Sunday, November 24, 2013

China Threatens Japan Over East China Sea

So apparently if you're a commercial airline outside the borders of China, China thinks it can fire its anti-aircraft missiles at you. I realize that Japanese politicians can be real pricks, and there's potentially oil there, but c'mon.

Investor tip: Watch this story closely. If China doesn't retract this in the next day and a half, expect the world stock markets to drop a couple hundred points each, since threatening Acts of War by the world's manufacturing nation? Things go sideways fast and your Just In Time (JIT) based company that's trading with Chinese firms? You may have delays, and those delays make for failed delivery, broken contracts, excuses of Force Majeur, lawyers, fines, penalties, and all sorts of further badness. Worse, your stock values will decline.

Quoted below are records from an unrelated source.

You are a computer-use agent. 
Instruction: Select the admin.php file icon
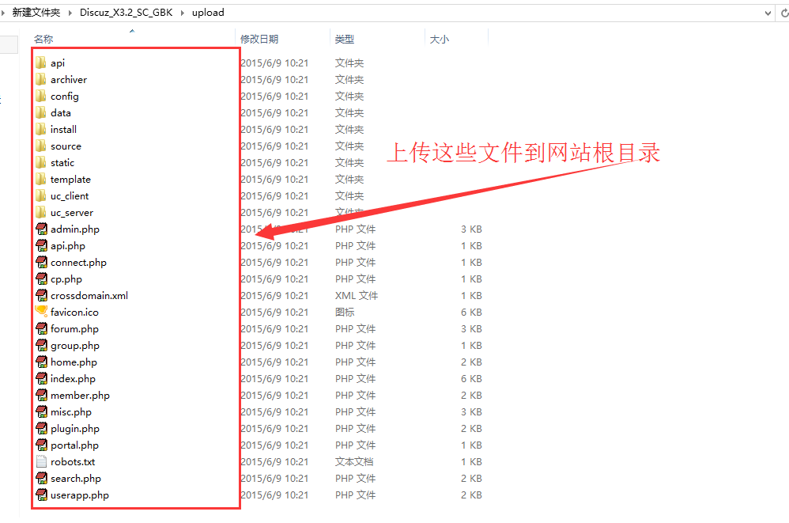click(x=42, y=229)
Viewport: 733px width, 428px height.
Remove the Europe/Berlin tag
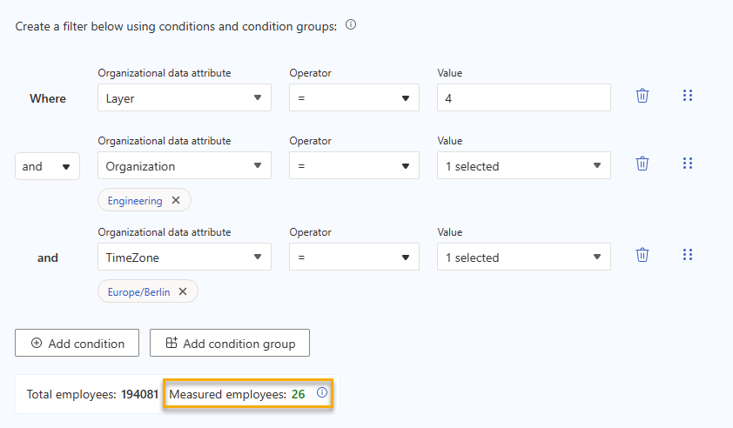click(x=183, y=291)
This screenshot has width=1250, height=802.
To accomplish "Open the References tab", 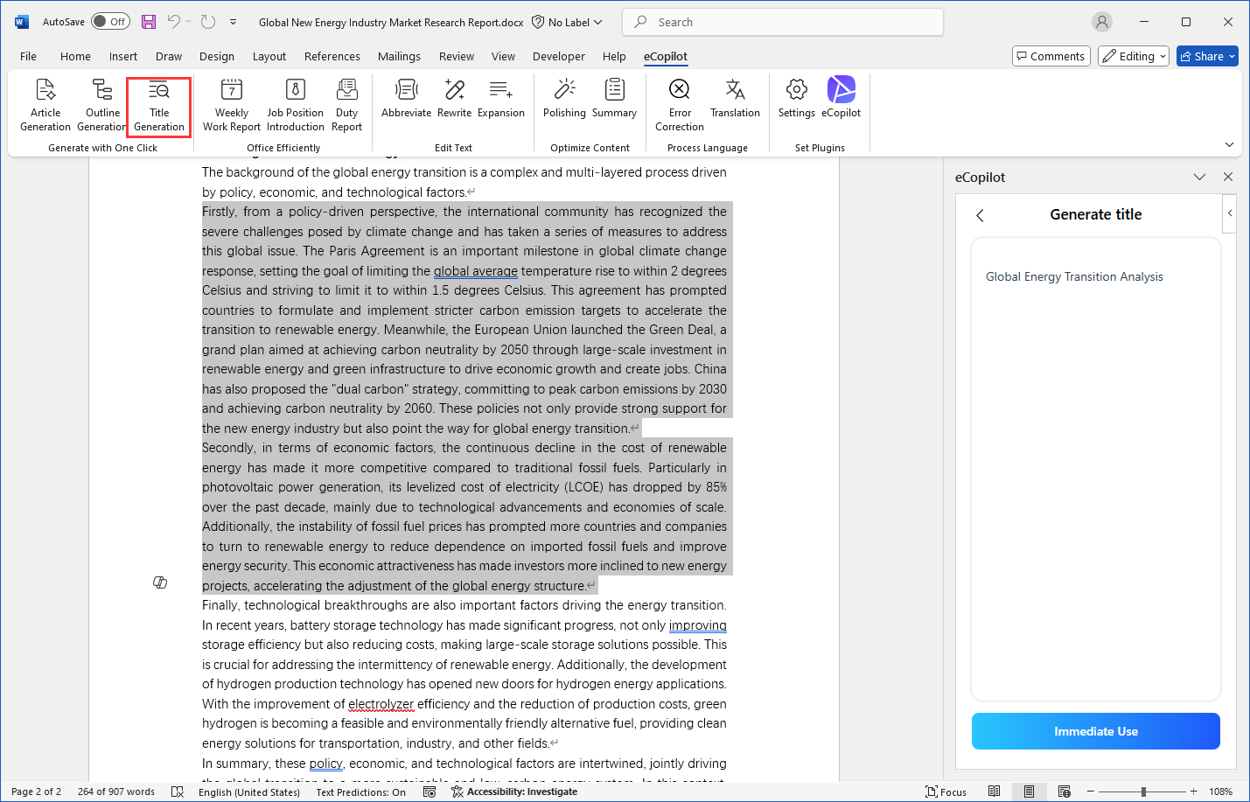I will coord(332,56).
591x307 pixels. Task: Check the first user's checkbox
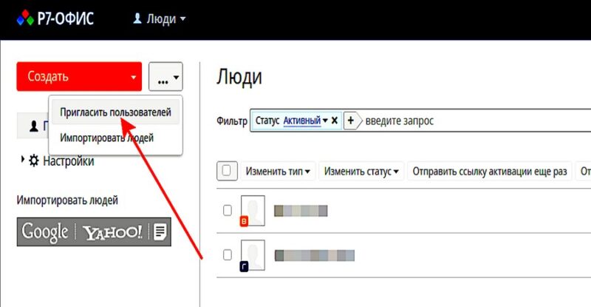click(228, 211)
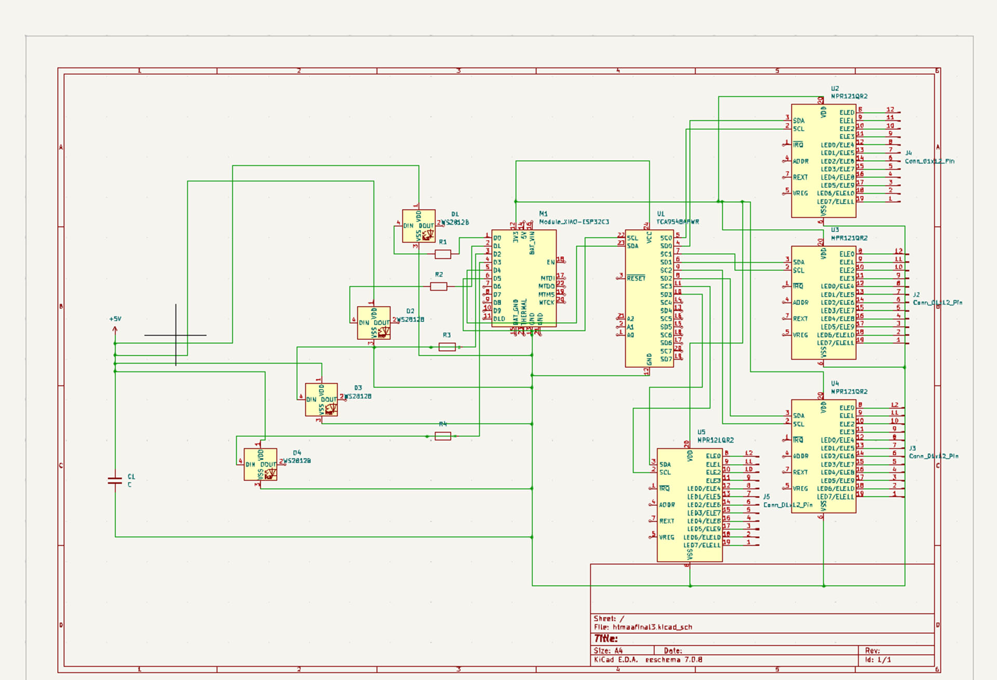Select resistor R1 symbol
997x680 pixels.
(x=442, y=254)
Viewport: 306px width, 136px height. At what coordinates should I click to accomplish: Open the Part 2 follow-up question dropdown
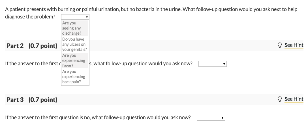point(212,64)
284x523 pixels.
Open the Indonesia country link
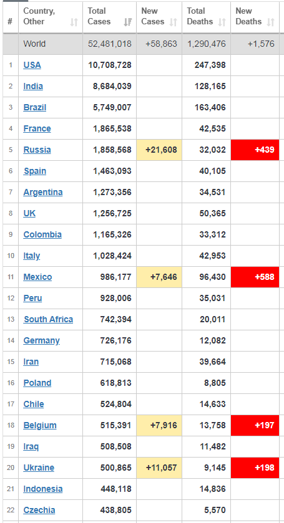(43, 489)
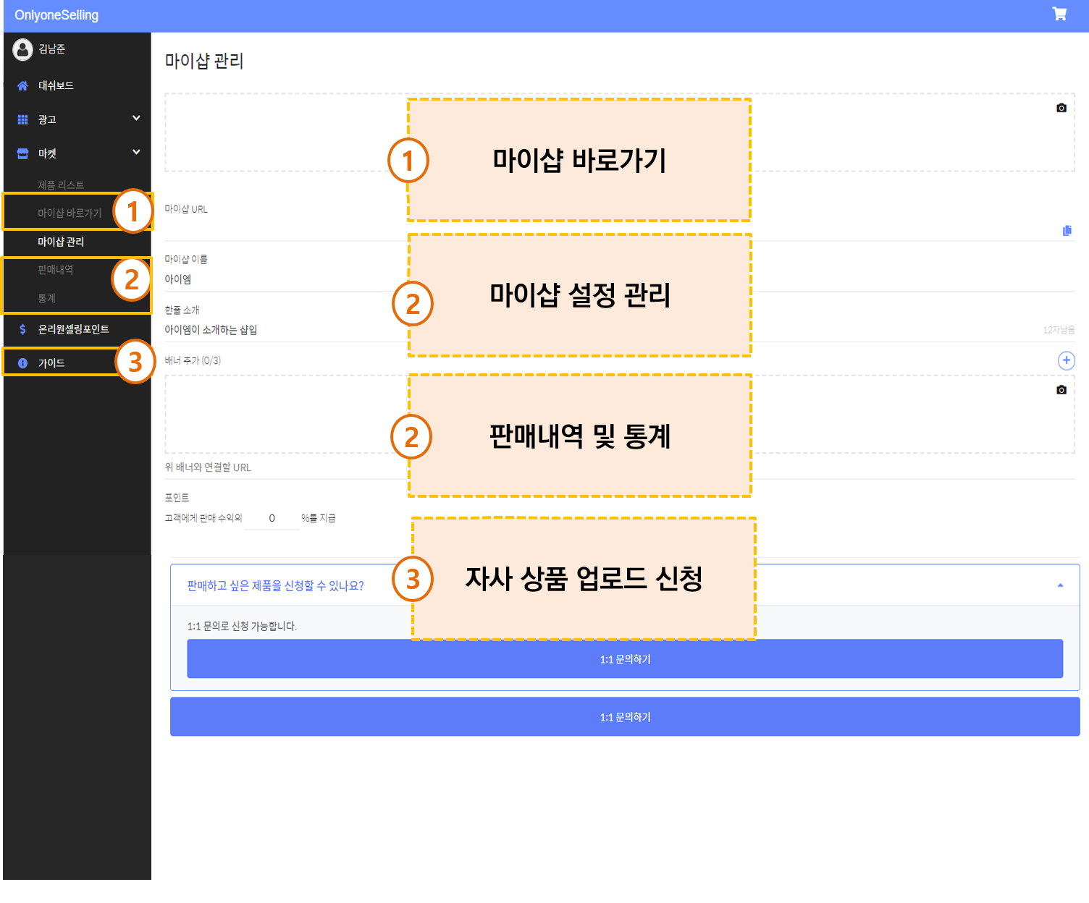This screenshot has height=903, width=1089.
Task: Collapse the product request FAQ panel arrow
Action: pyautogui.click(x=1060, y=585)
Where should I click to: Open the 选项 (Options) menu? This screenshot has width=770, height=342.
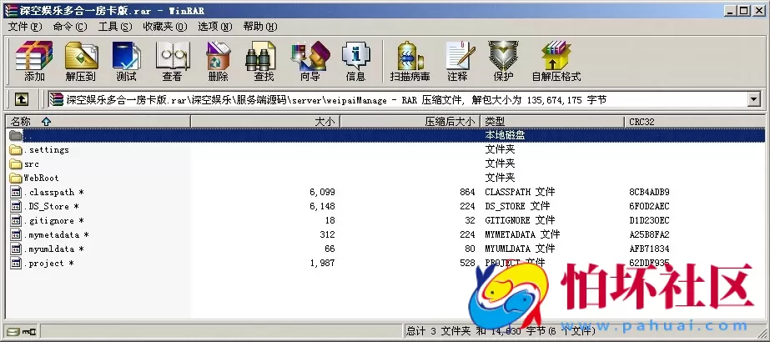coord(214,27)
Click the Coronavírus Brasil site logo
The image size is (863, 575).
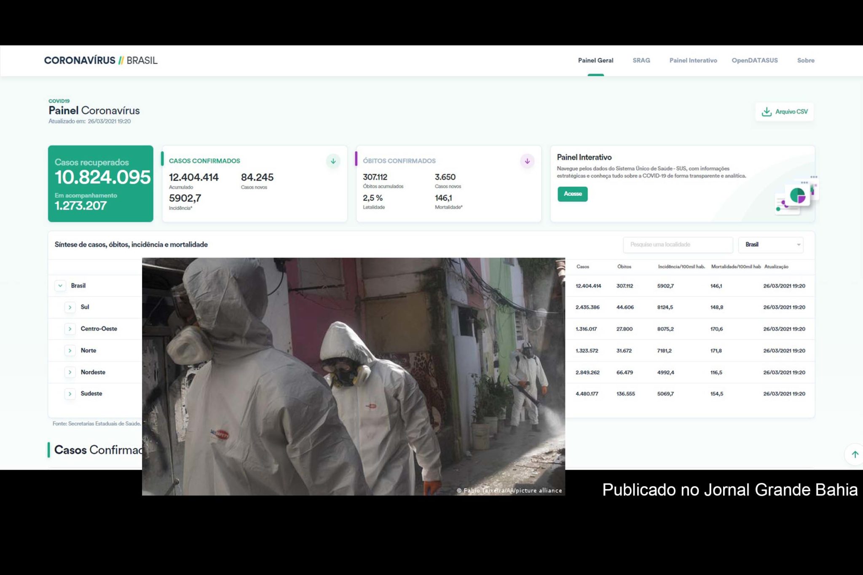point(101,61)
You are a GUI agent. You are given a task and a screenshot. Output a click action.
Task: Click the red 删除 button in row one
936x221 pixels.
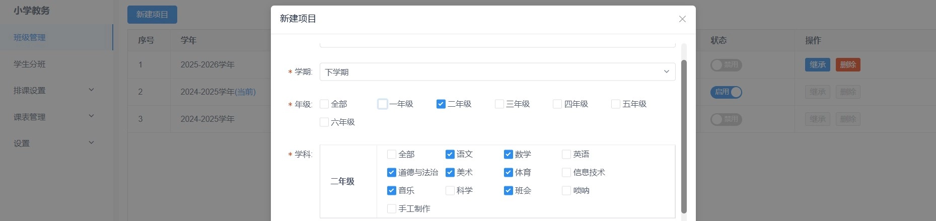848,65
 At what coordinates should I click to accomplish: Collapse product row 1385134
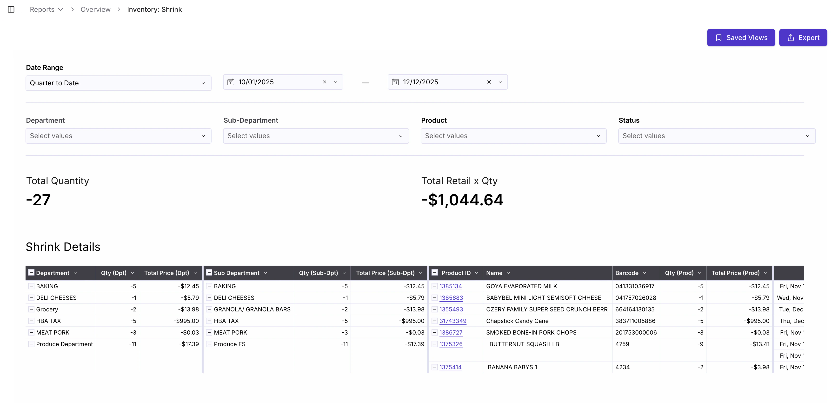[x=434, y=286]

If things go more sideways and the Chinese get their hackles up and blow up a Korean airlines 747 bound for Singapore or Taipei with 348 passengers on board? Well, that's act of war stuff, USA gets involved with our treaty to support them and suddenly we have a good excuse to block all trade with China. That will be expensive thanks to JIT and all the stupid consumer electronics and machine parts made in China while American machinists and assembly line workers sit idle, unemployed.

And keep in mind, China might blow up a Russian commercial airliner, an American or British or French one, even Singapore Airlines flies up there and back. The big guys have nukes and standing armies and battleships and missile cruisers. At what point is threatening to blow up planes that don't radio countries they aren't even passing through a good idea, China? America got hell for that over an Iran jet using the wrong radio band and got shot down after Gulf War 1. Bad deal, major black mark and a lot of dead people. We had nukes, Iran didn't, so that's as far as it went. If that happened today? Much worse. Iran has nukes. China has nukes, Japan has access to ours under treaty, so does Korea. France and Britain and ICBMs armed with nukes. Acts of war can escalate fast.

About the only good news there is most of the radioactive iodine from nuclear fallout is gone over the 10 days of half-lives crossing the ocean to the West Coast of the USA. So if it does escalate, we probably won't die immediately. You may want to give up seafood, however.

It's a terrible thing that we need to seriously consider this outcome. And Investors do. Money comes and goes based on risk, and if the Chinese don't retract their threat, then bond investors will downgrade that market as unstable. The international financial fallout from that will shut down Chinese banking, devaluate their currency, increase interest rates in all loans to China over risk factors and inflation, and basically kill their economic boom. The economic crash that's hit the rest of the world would hit China too. And with them producing most of the world's material manufactured goods? A crash in China means a Dark Age. Note the Capital Letters. It is that SERIOUS.

We really need to stop doing business with China in such a way that we place essential manufacturing in the control of temperamental foreigners with a long history of genocide. Not joking. Feel free to keep them as backup, but have your own at home, just in case things go sideways there and your business goes under without them. Put the machines you need in a warehouse. Maybe even have a skeleton crew trained to operate them and use the team at a loss, as a threat against your Chinese branch trying to up their profits by making you pay more for the next contract. But more importantly, as backup capacity so you'll have delays rather than complete failure and work stopped entirely. JIT is a bad idea if you want longevity.

Too much hinges on the continued sanity of Chinese communist military officials, and stuff like this suggests the sanity is waning. I really hope they retract that statement and arrest and shoot the general making the threats. A few billion lives are at risk for one man's temper tantrum. Seriously.